(WASHINGTON) — President Joe Biden on Thursday announced a new goal on cutting greenhouse gas emissions — calling on the U.S., by 2030, to slash them by 50-52% from record-high 2005 levels.
Biden, saying “the science is undeniable,” made the announcement during his global climate summit kicking off on Earth Day, with 40 world leaders taking part in the virtual gathering, including major economies like China, India and Russia.
Administration officials said the announcement is in line with Biden’s aim to meet the goals of the Paris Agreement — to prevent worsening impacts of climate change by dramatically reducing greenhouse gas emissions — and he would pressure other countries to follow suit.
“The United States is not going to wait. The cost of delay are too great and our nation is resolved to act right now,” an official said on a call with reporters.
The administration provided few details about how Biden would meet the target, saying that they see “multiple paths to reach the goals,” and stressed that it would be met economy wide and not relying on any one sector to do so.
The White House pushed the idea that the policy is a jobs and economic opportunity for the country. Echoing promises made for Biden’s infrastructure bill, the officials said that addressing climate change would mean employing workers to update the electricity grid, close abandoned oil and gas wells, and manufacture more electric vehicles.
“There’s just a tremendous opportunity we have and I think that you’ll hear from the president tomorrow about how focused we are on chasing after the big economic opportunity and the big job creation potential that tackling the climate crisis represents. That’s what this is all about,” an administration official said Wednesday on a call with reporters.
Nathaniel Keohane, senior vice president for climate with the Environmental Defense Fund, said the new goal could put the U.S. in a good economic position to keep up with the climate investments other countries are already making.
“The really big question for the American economy is do we position the United States to compete and win in that new, clean-energy economy? And the most important step to do that is to be a leader here at home. And so I think that’s, you know, fundamentally what this is about,” he said.

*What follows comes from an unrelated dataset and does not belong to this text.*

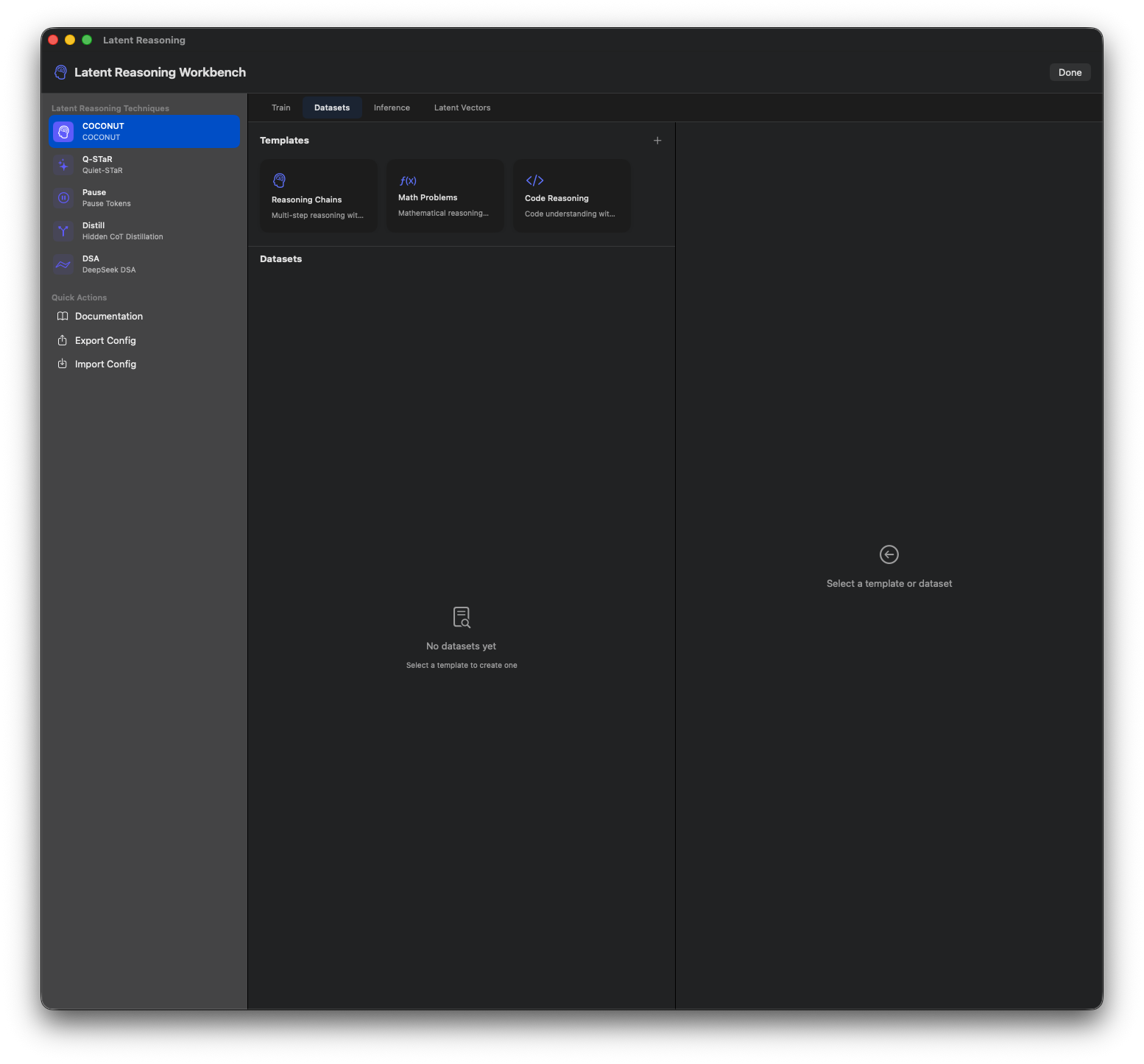Viewport: 1144px width, 1064px height.
Task: Open the Inference tab
Action: 392,108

The White House said the plan will follow Biden’s previous goals of getting the country to carbon-free electricity by 2035 and a net-zero carbon economy by 2050, in part, by making housing more energy efficient and reducing carbon emissions from transportation.
Transportation made up 29% of greenhouse gas emissions released in the United States in 2019, making it the biggest contributor, followed by electricity use and industrial activity.

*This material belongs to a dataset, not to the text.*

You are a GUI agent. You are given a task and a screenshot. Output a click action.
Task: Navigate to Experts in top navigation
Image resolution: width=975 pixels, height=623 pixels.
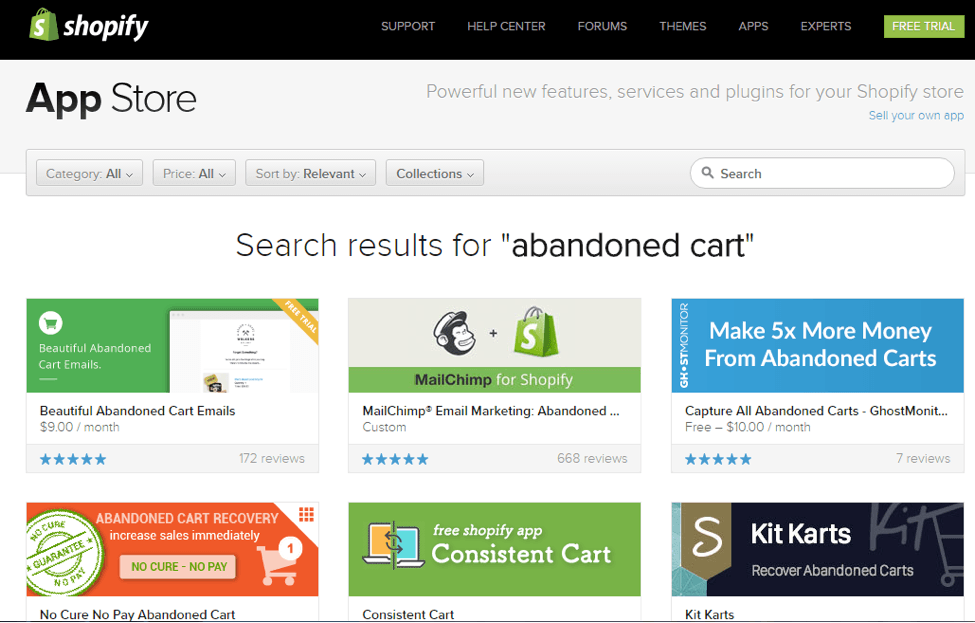(825, 26)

As of 2019, the U.S. has reduced greenhouse gas emissions 12% compared to 2005 levels, according to the energy research firm Rhodium Group.
When asked how they settled on the specific 50-52% range, administration officials said they looked at different sectors like energy, transportation and industry and consulted with different federal agencies to determine what goal they would be able to achieve.

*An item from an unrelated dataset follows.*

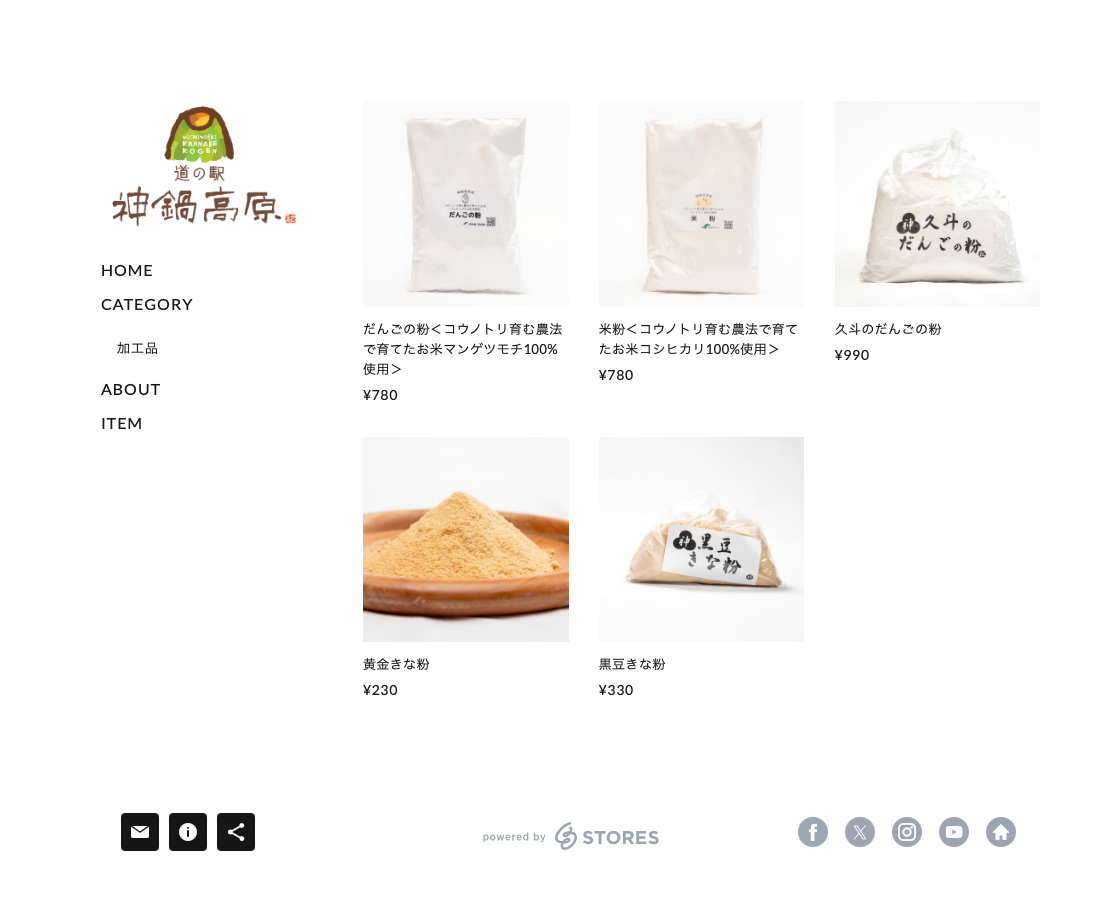This screenshot has width=1100, height=916.
Task: Open the Facebook page icon
Action: (x=813, y=833)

The White House did not provide more details about specific policies Biden will pursue to accomplish these goals, but climate policy experts said the government could use incentives on renewable energy and electric vehicles, and regulations to reduce emissions and pollution from industries like oil and gas production.
Biden’s emissions-slashing objective is a sharp contrast from the Trump administration, which withdrew from the Paris Climate Agreement negotiated during the Obama administration.
Climate policy experts said it’s crucial for the federal government to push for the U.S. to transition to cleaner energy and take other steps to reduce emissions, both to support efforts already underway in the country but to also set an example on the international stage.
“Our collective global climate ambitions really need to be brought in sharp focus, we are in a very consequential decade now and this summit is about us — not just being back in the Paris agreement — but coming back with a robust commitment that shows where we’re a responsible country, we’re gonna play our part and we expect other countries to as well,” said Rachel Cleetus, policy director with the climate and energy program with the Union of Concerned Scientists.